**Texto de origem:**
↓

| Área de garimpo ilegal em que Ibama desativou máquinas de mineração na Terra Indígena Munduruku, no Pará, em maio de 2018 (créditos: Vinícius Mendonça/Ibama, em licença CC BY-SA 2.0, via Flickr) |
Apesar de já terem se
passado cinco anos da publicação do ato administrativo que prevê a
informatização do sistema de controle da cadeia econômica do ouro no Brasil, a
medida e o sistema ainda não saíram do papel. Graças a isso, o país permite que
a prática de fraudes no setor seja bastante fácil, e que a investigação das
ilegalidades se torne um obstáculo quase intransponível, demonstram ações
judiciais e manual de atuação elaborados pelo Ministério Público Federal (MPF).

↑

**Registros do conjunto:**

↓

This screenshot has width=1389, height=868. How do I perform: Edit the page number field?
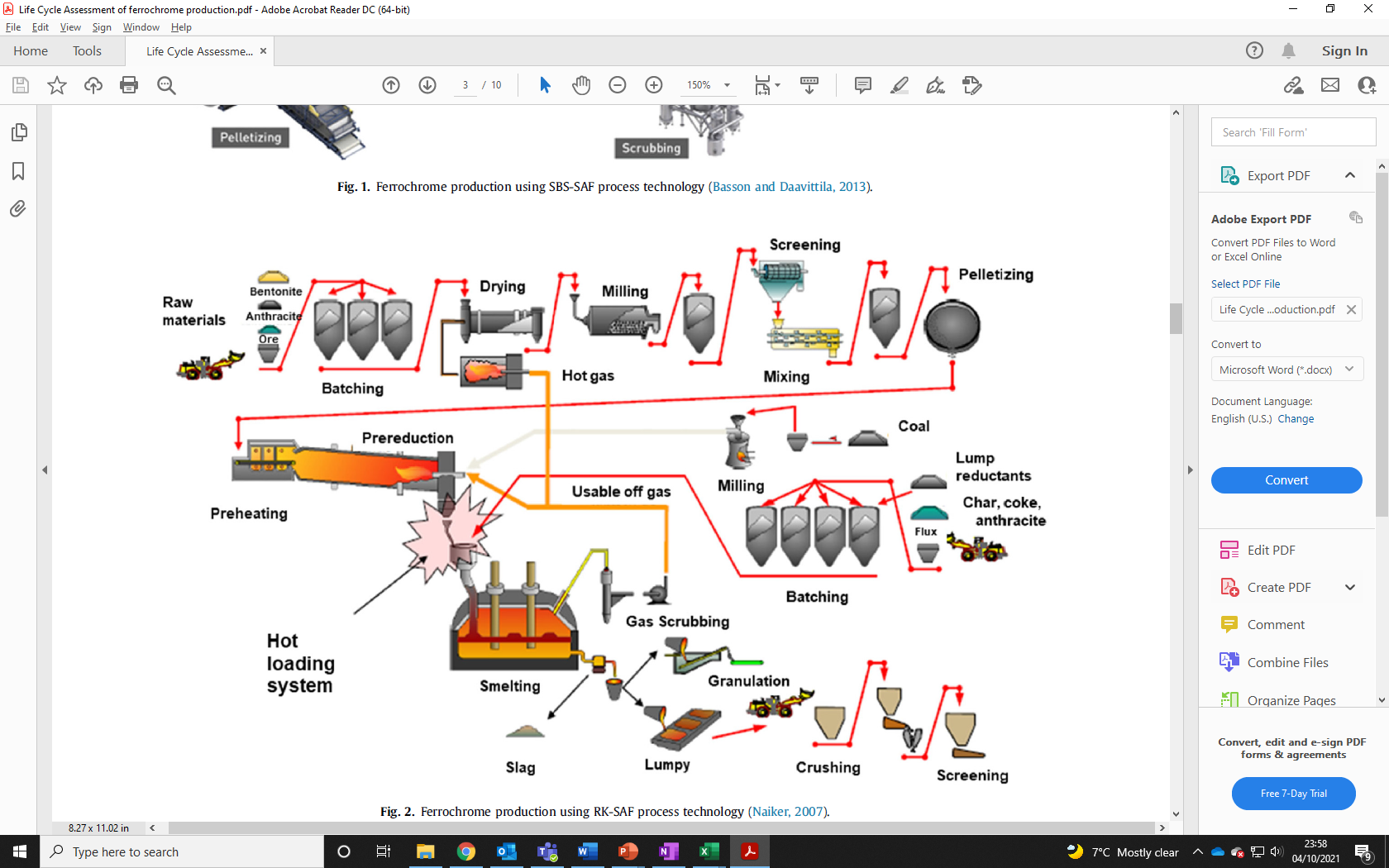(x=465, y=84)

↑
↓

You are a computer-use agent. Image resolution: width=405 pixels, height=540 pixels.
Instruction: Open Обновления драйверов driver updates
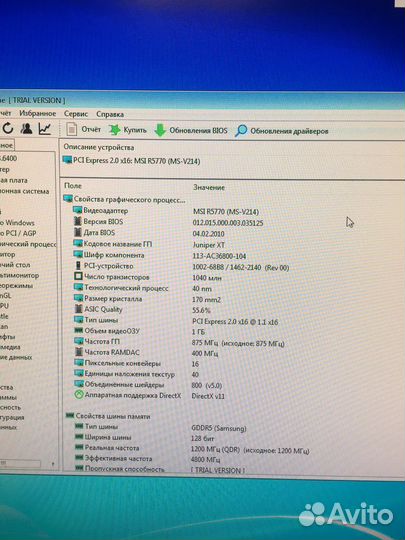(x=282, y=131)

↑
↓

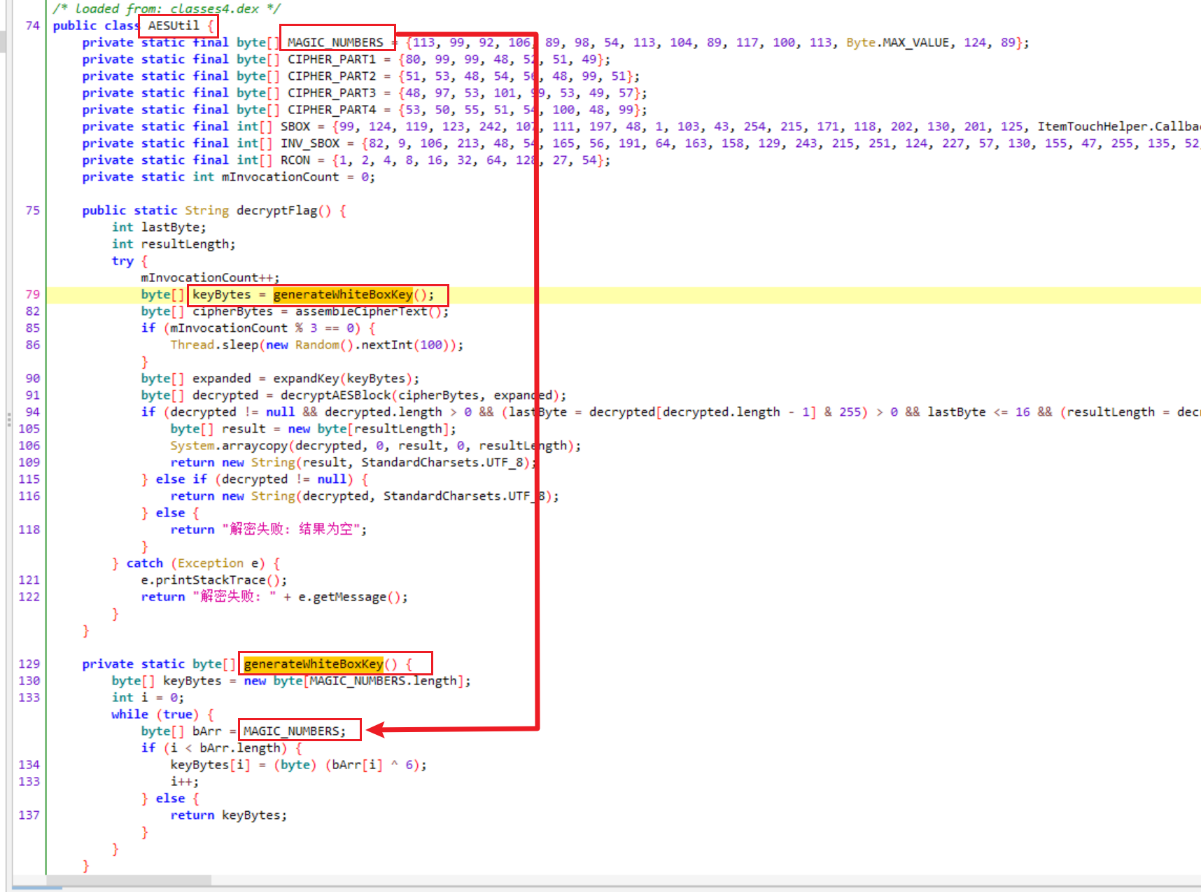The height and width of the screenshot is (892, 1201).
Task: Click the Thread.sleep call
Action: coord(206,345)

↑

**O que fazer:**
Retome o texto sobre o controle da cadeia econômica do ouro no Brasil e dê continuidade a ele a partir da última frase.

**Resposta escrita:**
No Brasil, para fraudar
uma transação ilegal do comércio de ouro basta ter dois itens vendidos em papelarias:
uma caneta e uma nota fiscal avulsa. Então é só inserir dados falsos no
documento. Esse cenário extremamente favorável ao crime permitiu, por exemplo,
que mais de 4,6 mil aquisições ilegais de ouro fossem feitas durante três anos
por apenas um dos 67 postos oficiais de compra direta do minério extraído em
garimpos no país. Só entre 2015 e 2018, o grupo fraudou a compra de 610 quilos
do minério, causando um prejuízo de R$ 70 milhões à União.
Ao mesmo tempo em que
proporciona um campo fértil e rentável para a prática das ilegalidades, o
padrão arcaico do atual sistema de controle da cadeia do ouro impede que os
crimes possam ser investigados com rapidez. Enquanto que fraudes em outras
cadeias econômicas são detectadas automaticamente pelos sistemas eletrônicos de
controle, como acontece na cadeia econômica da madeira, no caso do ouro o
espaço temporal entre a ocorrência e a constatação de um delito pode ser de
anos.
A investigação do
sistema criminoso no posto de compra da empresa Ourominas em Santarém (PA)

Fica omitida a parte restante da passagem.